──────── DATA PROVIDED ────────

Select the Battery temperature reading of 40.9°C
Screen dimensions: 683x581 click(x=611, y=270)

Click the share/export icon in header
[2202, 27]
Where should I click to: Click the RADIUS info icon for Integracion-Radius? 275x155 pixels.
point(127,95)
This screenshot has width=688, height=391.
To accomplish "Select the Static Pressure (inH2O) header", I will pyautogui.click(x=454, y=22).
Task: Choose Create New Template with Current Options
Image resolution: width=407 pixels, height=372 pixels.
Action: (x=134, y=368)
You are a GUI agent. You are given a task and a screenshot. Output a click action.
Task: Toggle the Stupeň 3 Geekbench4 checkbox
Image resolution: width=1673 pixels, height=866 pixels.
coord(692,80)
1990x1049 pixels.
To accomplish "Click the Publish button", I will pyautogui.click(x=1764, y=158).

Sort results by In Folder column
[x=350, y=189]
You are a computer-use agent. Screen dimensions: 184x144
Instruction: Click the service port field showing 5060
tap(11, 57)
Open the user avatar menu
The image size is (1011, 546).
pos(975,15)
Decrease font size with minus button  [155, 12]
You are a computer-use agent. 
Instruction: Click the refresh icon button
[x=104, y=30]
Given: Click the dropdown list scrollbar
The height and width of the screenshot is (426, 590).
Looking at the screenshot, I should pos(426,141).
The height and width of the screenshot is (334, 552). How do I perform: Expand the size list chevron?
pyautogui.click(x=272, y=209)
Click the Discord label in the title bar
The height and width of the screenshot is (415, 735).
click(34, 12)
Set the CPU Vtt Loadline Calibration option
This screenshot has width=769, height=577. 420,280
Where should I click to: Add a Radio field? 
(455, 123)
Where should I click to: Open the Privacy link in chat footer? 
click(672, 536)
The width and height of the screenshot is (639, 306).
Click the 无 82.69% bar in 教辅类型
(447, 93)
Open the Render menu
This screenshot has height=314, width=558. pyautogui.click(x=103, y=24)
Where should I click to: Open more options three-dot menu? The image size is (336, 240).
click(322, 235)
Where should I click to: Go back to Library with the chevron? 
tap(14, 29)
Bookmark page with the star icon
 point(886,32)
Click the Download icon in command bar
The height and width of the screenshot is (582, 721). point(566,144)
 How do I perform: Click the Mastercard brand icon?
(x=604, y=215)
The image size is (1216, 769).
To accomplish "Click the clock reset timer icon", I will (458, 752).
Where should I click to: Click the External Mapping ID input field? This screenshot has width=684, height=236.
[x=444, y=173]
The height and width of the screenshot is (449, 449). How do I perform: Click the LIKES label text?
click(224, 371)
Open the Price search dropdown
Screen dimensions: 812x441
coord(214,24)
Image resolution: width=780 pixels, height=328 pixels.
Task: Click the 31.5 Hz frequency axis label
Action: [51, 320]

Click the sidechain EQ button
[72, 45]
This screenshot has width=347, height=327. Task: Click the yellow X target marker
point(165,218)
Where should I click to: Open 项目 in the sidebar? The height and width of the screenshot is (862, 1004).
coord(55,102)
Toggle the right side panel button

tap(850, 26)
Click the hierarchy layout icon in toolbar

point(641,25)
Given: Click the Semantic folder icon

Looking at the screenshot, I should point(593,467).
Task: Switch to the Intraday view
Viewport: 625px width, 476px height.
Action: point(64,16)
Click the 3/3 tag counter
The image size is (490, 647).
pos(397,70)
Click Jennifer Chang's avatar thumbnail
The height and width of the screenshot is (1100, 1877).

────────

Gather every line of the material above that contains the string "pyautogui". Treat uppercase and lowercase letters as different.

**REPLY TO THE TASK:**
To accomplish "Select the Static Pressure (inH2O) header", I will pyautogui.click(x=454, y=22).
To accomplish "Click the Publish button", I will pyautogui.click(x=1764, y=158).
pyautogui.click(x=272, y=209)
This screenshot has height=314, width=558. pyautogui.click(x=103, y=24)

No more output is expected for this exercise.